**INSTRUCTIONS**
#1 According to the call for proposals, when are final manuscripts due?
#2 Name every organization that the call for proposals lists as a co-producer of the Architecture and Situated Technologies symposium.
#3 Carry the Situated Technologies call for proposals forward from its final sentence.

Page history last edited by PBworks 16 years, 3 months ago

Subject: Call for Proposals

 

The Situated Technologies Pamphlet Series invites submissions for its upcoming volume on “Situated Advocacy.”

 

Advocacy is the act of arguing on behalf of a particular issue, idea or person, and addresses issues including self-advocacy, environmental protection, the rights of women, youth and minorities, social justice, the re-structured digital divide and political reform. How have Situated Technologies been—or might be—mobilized toward changing and/or influencing social or political policies, practices, and beliefs? What new forms of advocacy are enabled by contemporary location-based or context-aware media and information systems? How might they lend tactical support to the process of managing information flows and disseminating strategic knowledge that influences individual behavior or opinion, corporate conduct or public policy and law?

 

We are seeking submissions from pairs of authors, in keeping with the format of a “conversation” between two individuals or groups. Please submit a 500 word abstract and short bio for each author (150 words max) in Rich Text Format (RTF) by February 15, 2008 to editors at situatedtechnologies dot net. We expect final manuscripts will range from 7,500-10,000 words and will be due by May 16, 2008. Please contact us if you have questions about potential essays or the Situated Technologies Pamphlet Series in general.

 

 

About

The Situated Technologies Pamphlet Series extends a discourse initiated in the summer of 2006 by a three-month-long discussion on the Institute for Distributed Creativity (iDC) mailing list, which culminated in the Architecture and Situated Technologies symposium at the Urban Center and Eyebeam in New York that October, co-produced by the Center for Virtual Architecture, the Architectural League of New York, and the iDC.

**Dataset items**
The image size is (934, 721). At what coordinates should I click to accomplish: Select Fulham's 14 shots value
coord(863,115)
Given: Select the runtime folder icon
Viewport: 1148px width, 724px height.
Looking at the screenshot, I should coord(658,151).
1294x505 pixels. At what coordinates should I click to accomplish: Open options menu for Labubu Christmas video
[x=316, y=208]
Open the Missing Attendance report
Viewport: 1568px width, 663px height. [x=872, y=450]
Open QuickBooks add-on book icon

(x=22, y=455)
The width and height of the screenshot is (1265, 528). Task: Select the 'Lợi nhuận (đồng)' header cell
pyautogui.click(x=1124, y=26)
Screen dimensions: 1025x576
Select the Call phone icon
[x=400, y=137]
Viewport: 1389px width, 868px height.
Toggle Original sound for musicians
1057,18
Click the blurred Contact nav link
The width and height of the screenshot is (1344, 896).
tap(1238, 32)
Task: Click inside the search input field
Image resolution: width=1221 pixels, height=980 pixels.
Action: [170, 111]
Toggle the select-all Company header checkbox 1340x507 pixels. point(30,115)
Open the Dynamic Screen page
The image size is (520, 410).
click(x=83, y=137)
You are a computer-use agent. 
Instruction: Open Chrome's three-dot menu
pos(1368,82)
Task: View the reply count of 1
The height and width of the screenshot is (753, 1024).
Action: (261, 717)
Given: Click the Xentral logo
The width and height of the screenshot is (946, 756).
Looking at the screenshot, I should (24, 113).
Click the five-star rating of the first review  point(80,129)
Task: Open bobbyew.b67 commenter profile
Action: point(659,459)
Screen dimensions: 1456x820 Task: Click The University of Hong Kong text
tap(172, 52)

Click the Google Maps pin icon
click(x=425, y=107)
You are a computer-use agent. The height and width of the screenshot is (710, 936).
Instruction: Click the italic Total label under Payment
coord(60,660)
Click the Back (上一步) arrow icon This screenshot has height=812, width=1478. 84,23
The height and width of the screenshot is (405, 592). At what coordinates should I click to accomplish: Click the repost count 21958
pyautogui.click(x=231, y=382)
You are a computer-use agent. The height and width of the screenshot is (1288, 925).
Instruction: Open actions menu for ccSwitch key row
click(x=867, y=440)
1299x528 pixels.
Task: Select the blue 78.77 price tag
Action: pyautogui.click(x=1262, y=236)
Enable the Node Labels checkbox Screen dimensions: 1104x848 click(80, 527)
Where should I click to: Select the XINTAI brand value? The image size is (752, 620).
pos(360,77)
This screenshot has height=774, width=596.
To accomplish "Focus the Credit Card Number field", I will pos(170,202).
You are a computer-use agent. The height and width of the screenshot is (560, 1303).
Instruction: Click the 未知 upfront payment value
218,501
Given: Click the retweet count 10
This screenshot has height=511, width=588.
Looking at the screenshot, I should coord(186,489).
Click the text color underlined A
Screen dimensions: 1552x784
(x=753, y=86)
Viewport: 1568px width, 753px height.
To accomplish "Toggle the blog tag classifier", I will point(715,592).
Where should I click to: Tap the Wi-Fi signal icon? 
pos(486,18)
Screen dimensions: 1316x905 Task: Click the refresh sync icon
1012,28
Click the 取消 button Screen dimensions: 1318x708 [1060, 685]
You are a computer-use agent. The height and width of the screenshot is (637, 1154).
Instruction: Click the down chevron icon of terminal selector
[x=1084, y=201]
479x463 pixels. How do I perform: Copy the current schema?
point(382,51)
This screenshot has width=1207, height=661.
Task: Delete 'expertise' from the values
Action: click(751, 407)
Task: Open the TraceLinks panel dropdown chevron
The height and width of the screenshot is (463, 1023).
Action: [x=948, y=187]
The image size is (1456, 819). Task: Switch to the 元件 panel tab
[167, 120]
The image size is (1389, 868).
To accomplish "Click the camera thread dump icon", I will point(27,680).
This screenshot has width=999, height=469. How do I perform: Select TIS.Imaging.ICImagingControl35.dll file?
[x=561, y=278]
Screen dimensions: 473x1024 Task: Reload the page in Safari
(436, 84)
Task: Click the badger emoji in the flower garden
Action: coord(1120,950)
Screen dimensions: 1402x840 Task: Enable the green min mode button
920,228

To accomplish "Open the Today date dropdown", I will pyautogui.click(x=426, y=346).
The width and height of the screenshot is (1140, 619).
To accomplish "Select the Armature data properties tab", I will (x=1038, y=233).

**EXPECTED ANSWERS**
#1 May 16, 2008.

#2 The Center for Virtual Architecture, the Architectural League of New York, and the Institute for Distributed Creativity (iDC).

#3
The series aims to explore the implications of ubiquitous computing for architecture and urbanism: How are our experience of the city and the choices we make in it affected by mobile communications, pervasive media, ambient informatics, and other “situated” technologies? How will the ability to design increasingly responsive environments alter the ways we conceive of space? What do architects need to know about urban computing, and what do technologists need to know about cities? How are these issues themselves situated within larger social, cultural, environmental, and political concerns?

 

Published three times a year over three years, the series is structured as a succession of nine “conversations” between researchers, writers and other practitioners of architecture, art, philosophy of technology, comparative media study, performance studies, and engineering. It takes on the urgent and ambitious task of exploring the implications of emerging technologies and their intersection with daily life.

 

Such a rapid insertion of texts into discourse is rarely witnessed within the context of traditional US publishing, which often requires years to go from manuscript to distribution of the printed book. We feel strongly that the discussion about Situated Technologies cannot be postponed that long. At the same time, we acknowledge that the subject is itself a moving target, as these technologies continue to evolve rapidly. Given these considerations, we’ve opted to publish the series using Print On Demand (POD) technology. Widely used but still little known, this publishing technique allows fast turnaround of books that can be ordered through online bookstores and are indistinguishable from many books in your bookshelf.